In survey after survey, CIOs have signaled their intent to prioritize BI spending (after all, IT is becoming more strategic). BI reminds me of search. We all thought search was mature when Google (Nasdaq: GOOG) started ("another search? who needs that, I've got Yahoo!"(Nasdaq: YHOO)), and now you hear experts claiming search is only 10% penetrated!

And there are vast frontiers in business intelligence to conquer:
1) The incorporation of unstructured data.
2) The connection to external data (Bill Joy famously said, "Most of the smart people in the world don't work for you." There is an analogy in data, most of your best data is outside).
3) The corporate search has yet to be cracked. Most of these companies are working on a Google for inside the company.

A Few Pure Plays

The pure plays that remain in BI are Business Objects (Nasdaq: BOBJ), Cognos (Nasdaq: COGN), and MicroStrategy (Nasdaq: MSTR). It's possible all three are good buys (although I would never recommend buying merely on takeover speculation).

Okay, valuations are up, but they each have strengths.
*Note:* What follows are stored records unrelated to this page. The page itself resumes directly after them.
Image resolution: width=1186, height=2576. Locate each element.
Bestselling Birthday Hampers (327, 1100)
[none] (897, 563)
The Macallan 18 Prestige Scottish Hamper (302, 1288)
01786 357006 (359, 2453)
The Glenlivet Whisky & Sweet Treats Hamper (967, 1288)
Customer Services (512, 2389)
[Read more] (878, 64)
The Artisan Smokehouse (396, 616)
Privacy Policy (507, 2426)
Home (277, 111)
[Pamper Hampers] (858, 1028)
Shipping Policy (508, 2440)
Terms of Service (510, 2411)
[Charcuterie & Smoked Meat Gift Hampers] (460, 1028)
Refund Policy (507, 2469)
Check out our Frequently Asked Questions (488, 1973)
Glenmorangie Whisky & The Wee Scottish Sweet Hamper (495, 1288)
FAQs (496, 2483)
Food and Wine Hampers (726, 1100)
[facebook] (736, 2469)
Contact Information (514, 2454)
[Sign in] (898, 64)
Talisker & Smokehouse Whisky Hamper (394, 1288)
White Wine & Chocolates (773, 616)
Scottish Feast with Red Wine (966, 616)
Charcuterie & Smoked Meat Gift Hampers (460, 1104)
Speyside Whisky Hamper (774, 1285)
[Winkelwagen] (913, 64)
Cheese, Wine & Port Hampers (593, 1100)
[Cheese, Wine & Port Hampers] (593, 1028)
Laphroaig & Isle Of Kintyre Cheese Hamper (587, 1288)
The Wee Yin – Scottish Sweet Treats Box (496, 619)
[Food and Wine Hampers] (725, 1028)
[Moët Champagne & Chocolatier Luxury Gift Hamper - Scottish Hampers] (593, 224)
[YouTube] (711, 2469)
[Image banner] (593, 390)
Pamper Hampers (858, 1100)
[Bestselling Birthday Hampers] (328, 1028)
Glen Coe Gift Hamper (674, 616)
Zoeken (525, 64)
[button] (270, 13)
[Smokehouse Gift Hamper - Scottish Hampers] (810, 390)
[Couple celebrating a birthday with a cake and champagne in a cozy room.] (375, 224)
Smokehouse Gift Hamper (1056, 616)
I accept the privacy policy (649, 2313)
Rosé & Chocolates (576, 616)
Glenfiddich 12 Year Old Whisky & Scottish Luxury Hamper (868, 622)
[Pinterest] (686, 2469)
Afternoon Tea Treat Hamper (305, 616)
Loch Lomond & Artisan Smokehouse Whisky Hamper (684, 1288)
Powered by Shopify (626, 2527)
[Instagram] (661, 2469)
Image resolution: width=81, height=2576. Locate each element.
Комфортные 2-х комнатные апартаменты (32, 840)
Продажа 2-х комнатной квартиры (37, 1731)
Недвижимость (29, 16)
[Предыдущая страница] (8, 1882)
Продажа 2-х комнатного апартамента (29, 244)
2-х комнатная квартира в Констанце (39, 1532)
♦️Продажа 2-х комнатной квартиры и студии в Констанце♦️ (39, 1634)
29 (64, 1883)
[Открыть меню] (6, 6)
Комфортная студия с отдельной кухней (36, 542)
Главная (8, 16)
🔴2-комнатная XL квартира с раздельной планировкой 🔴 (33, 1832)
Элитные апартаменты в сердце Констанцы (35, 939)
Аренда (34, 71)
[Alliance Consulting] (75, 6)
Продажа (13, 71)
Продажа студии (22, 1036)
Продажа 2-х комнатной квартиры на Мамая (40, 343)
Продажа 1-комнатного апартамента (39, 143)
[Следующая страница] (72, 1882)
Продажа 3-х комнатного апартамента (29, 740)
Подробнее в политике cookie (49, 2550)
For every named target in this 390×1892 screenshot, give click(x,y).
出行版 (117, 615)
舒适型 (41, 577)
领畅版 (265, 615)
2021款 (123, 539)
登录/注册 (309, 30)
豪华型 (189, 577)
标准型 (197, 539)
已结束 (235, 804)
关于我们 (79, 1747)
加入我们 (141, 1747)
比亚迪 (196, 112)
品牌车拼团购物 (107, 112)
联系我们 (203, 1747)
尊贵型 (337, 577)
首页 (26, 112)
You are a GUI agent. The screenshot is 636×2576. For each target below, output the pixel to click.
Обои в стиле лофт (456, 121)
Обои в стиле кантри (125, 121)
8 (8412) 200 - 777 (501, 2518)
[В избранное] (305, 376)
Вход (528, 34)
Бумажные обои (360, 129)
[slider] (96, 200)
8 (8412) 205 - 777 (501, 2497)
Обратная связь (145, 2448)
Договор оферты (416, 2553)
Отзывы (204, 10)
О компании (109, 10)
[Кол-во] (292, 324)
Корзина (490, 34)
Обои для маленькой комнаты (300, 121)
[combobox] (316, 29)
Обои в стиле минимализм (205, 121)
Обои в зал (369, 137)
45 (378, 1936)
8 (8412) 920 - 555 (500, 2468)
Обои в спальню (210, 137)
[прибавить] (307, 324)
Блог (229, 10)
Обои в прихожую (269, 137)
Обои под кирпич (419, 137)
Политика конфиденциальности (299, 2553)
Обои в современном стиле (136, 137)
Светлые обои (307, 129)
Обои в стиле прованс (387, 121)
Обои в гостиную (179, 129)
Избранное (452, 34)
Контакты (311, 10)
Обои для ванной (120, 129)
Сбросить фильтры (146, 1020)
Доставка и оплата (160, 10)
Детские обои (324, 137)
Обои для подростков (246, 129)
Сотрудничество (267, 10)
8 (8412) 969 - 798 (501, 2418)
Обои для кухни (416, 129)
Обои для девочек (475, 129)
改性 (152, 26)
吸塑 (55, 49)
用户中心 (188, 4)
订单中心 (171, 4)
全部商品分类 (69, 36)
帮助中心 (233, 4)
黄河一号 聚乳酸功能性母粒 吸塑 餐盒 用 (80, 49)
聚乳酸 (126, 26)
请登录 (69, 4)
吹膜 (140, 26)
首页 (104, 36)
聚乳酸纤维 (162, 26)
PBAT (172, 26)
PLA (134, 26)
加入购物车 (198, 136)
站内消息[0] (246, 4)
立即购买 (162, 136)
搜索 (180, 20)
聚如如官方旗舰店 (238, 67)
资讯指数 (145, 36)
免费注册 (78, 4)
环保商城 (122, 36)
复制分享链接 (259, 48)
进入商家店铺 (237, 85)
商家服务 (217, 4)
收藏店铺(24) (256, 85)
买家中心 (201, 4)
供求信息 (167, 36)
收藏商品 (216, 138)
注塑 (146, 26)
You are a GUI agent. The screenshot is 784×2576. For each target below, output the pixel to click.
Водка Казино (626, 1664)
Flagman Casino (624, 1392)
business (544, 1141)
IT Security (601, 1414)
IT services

Based in France, Business Objects has a sharp strategic direction and market-leading products for the mid-market (companies with less than $1 billion in revenue). With its last quarter, Cognos showed strong organic growth (core licenses grew about 12%) and they've forecast almost 10% growth to break the $1 billion mark in revenue next year.

Meanwhile, the smallest of the three, MicroStrategy is clearly a fan favorite. While Cognos claims that "enterprise standardization" is a major theme (where you might think Oracle will only benefit), more companies are using MicroStrategy to standardize. Plus, they appear to have the lead in dashboards.

Keep your eyes open in this space, because as frontiers continue to be pushed back, opportunities for substantial gains will surely come about.